EXERCISE MATERIALS:
___

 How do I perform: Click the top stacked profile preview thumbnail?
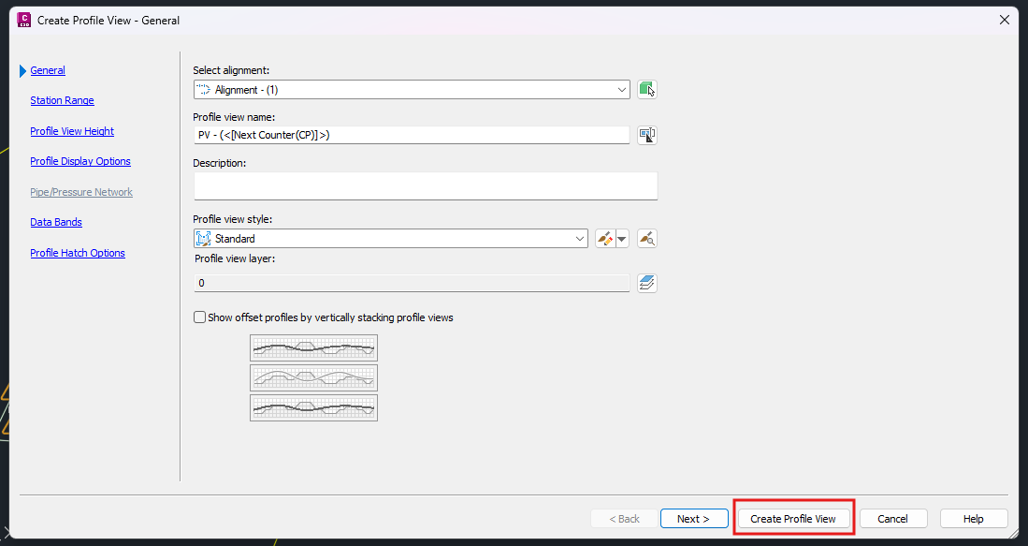313,348
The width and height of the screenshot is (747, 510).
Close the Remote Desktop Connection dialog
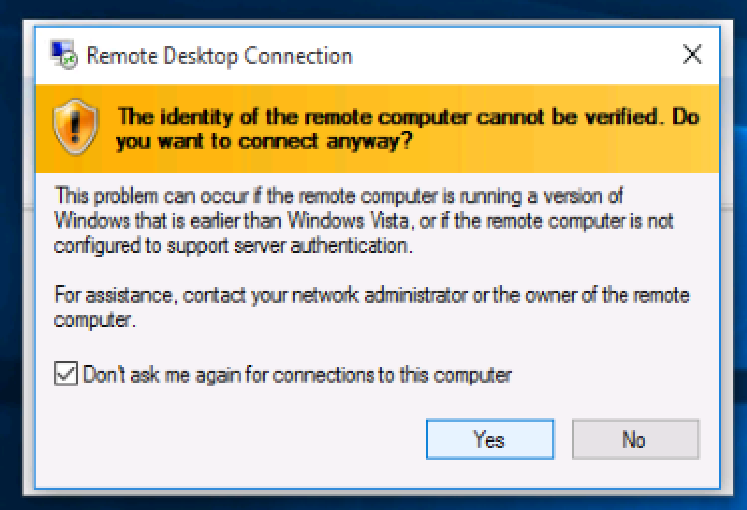[x=692, y=54]
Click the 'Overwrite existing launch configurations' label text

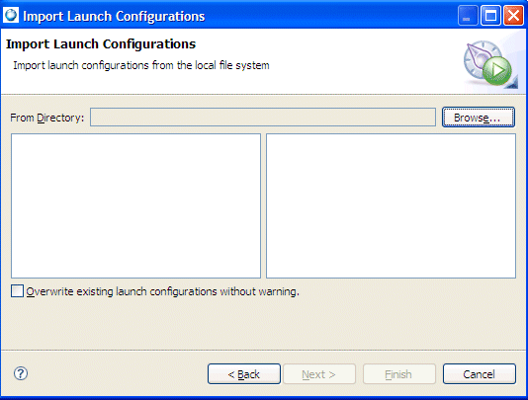pos(162,291)
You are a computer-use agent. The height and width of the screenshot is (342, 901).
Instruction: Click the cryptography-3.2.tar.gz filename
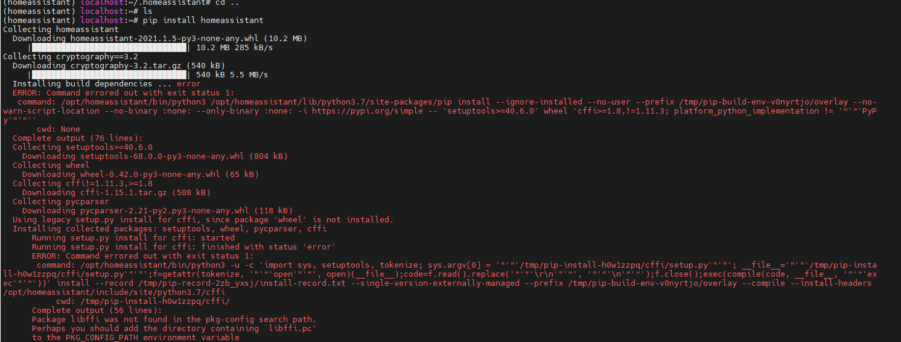click(x=129, y=66)
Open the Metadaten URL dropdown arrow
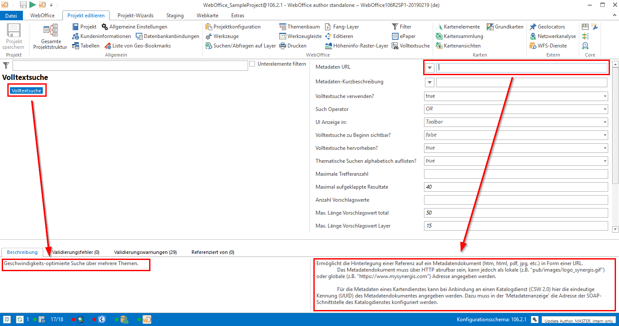 (429, 67)
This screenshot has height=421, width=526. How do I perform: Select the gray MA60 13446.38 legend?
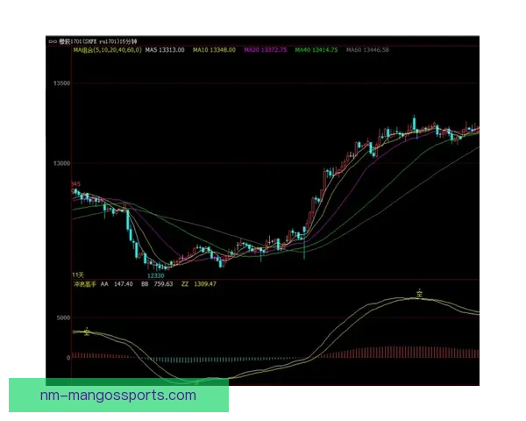pos(368,50)
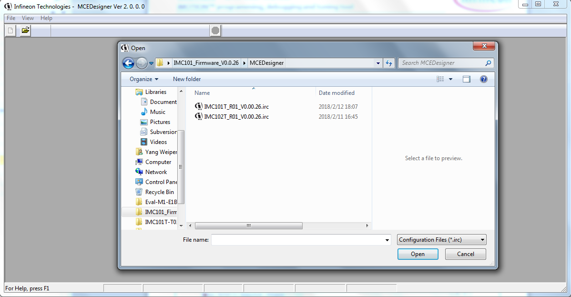The width and height of the screenshot is (571, 297).
Task: Open the Configuration Files type dropdown
Action: click(441, 240)

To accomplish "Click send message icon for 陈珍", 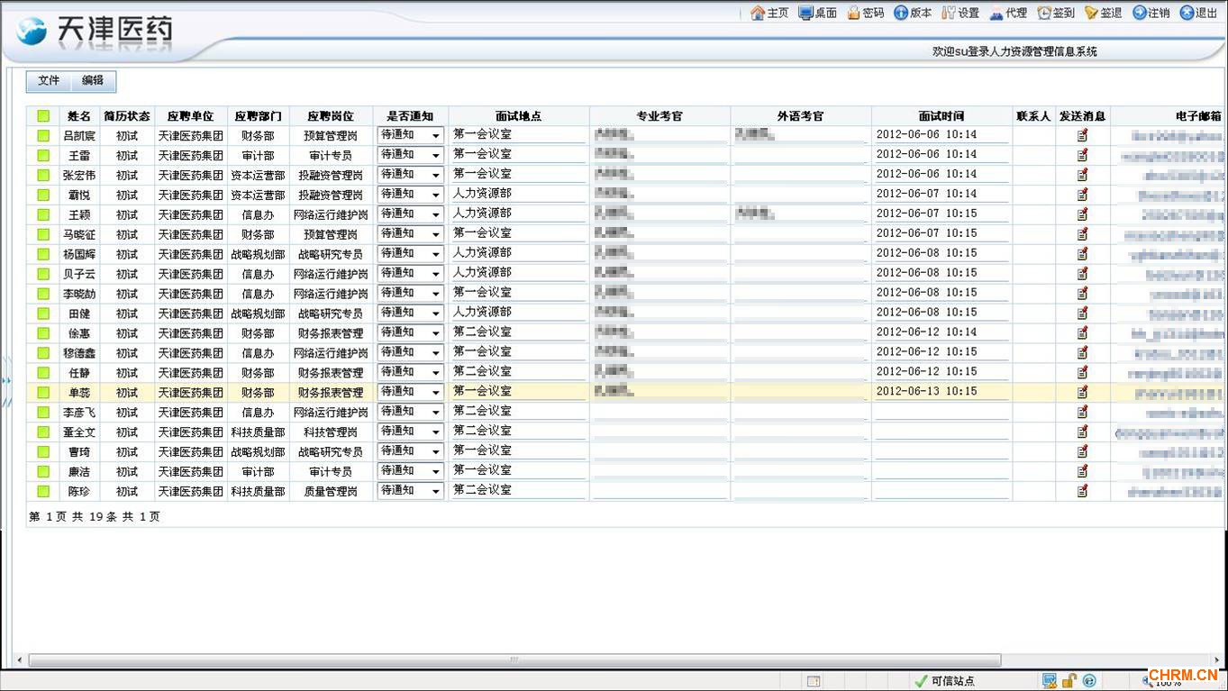I will tap(1082, 491).
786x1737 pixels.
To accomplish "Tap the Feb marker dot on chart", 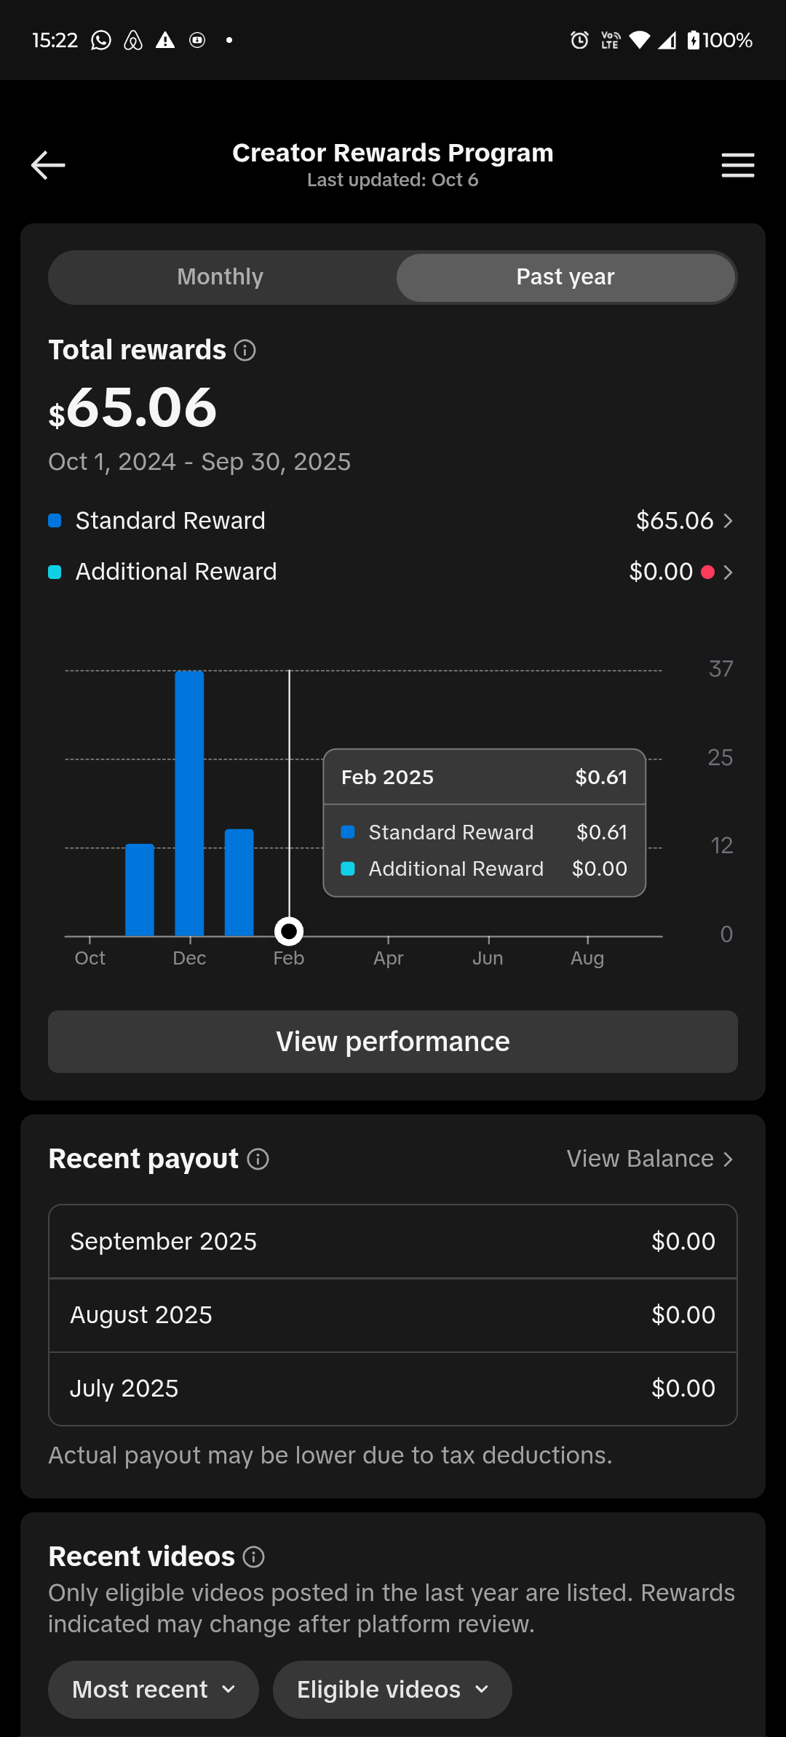I will [289, 931].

___

PROBLEM TO WORK ON: Quote the lines from the line with "The width and height of the screenshot is (747, 510)." to the line with "Action: click(441, 240)", keeping both of those lines, and leave the pictures out of your answer.

WRITTEN RESPONSE:
The width and height of the screenshot is (747, 510).
Close the Remote Desktop Connection dialog
[x=692, y=54]
Click the 'Overwrite existing launch configurations' label text

pos(162,291)
You are a computer-use agent. The height and width of the screenshot is (342, 901).
Instruction: Click the cryptography-3.2.tar.gz filename
click(x=129, y=66)
Open the Metadaten URL dropdown arrow
 (429, 67)
This screenshot has height=421, width=526. How do I perform: Select the gray MA60 13446.38 legend?
pos(368,50)
The width and height of the screenshot is (571, 297).
Task: Open the Configuration Files type dropdown
Action: click(441, 240)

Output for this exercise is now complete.